The answer may lie in learning how to own and manage them, so they can help rather than hinder us at work.
Here are some methods to consider:
1. Acknowledge your imperfections
This is a fundamental step, simply because you must first have the self-awareness for the need to change.
Instead of shunning your flaws, recognise and embrace them, so you can take control of them instead of the other way around.
So for instance, if you acknowledge you’re not good at public speaking, it’s an opportunity to learn how to get better at it, and perhaps enrol for a public speaking course such as the ones on the SkillsFuture website.
Similarly, if you are aware that your temper is an issue, practise deep-breathing exercises or do yoga to calm your nerves, and remember to count to five before reacting.
2. Have a growth mindset
According to Mr Kuek, adopting a growth mindset can help us work on our flaws.

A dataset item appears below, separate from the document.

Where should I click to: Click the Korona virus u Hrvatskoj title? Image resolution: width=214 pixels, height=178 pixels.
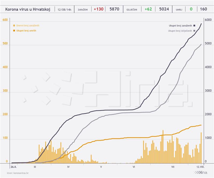pos(28,9)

A growth mindset is where people believe that they can develop any talent over time. They focus all their energies on learning how to get better.

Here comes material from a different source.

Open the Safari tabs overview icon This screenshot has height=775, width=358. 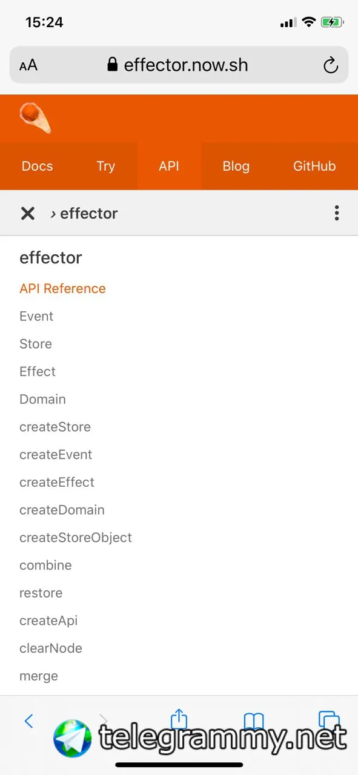(329, 720)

A fixed mindset, on the other hand, leads us to think our talents are cast in stone and there is no way we can improve.
It also makes us less likely to work hard, persevere in the face of adversity, and accept constructive feedback — behaviours that hinder our growth.
3. Consult a mentor
Many of us can attest to the importance of mentors in our workplace.
A good mentor steers us away from common pitfalls and guides us closer to our career goals. They can play a key role in helping us identify our weaknesses and figure out how to turn our weaknesses into strengths.
It pays to put our egos aside, and seek their advice in pointing out our shortcomings so we can work on them.
4. Reframe the negative
You can do this by focusing on the positive side of your weaknesses. Yes, every negative trait has a positive side!
For instance, if you believe bluntness is one of your weaknesses, think of it this way — you say what you mean and you get to the point.
5. Keep an open mind
Lastly, Mr Kuek suggests to “keep an open mind when weaknesses are raised to your attention. Evaluate the points shared and determine if it is an issue you feel needs to be addressed.”
Ultimately, having weaknesses doesn’t mean you are a failure… no one is perfect! However, it’s crucial to find constructive ways to deal with them instead of sweeping them under the carpet.
It may seem like an insurmountable task at first, but every little step you take adds up.
One day, you will look back and be impressed by your progression.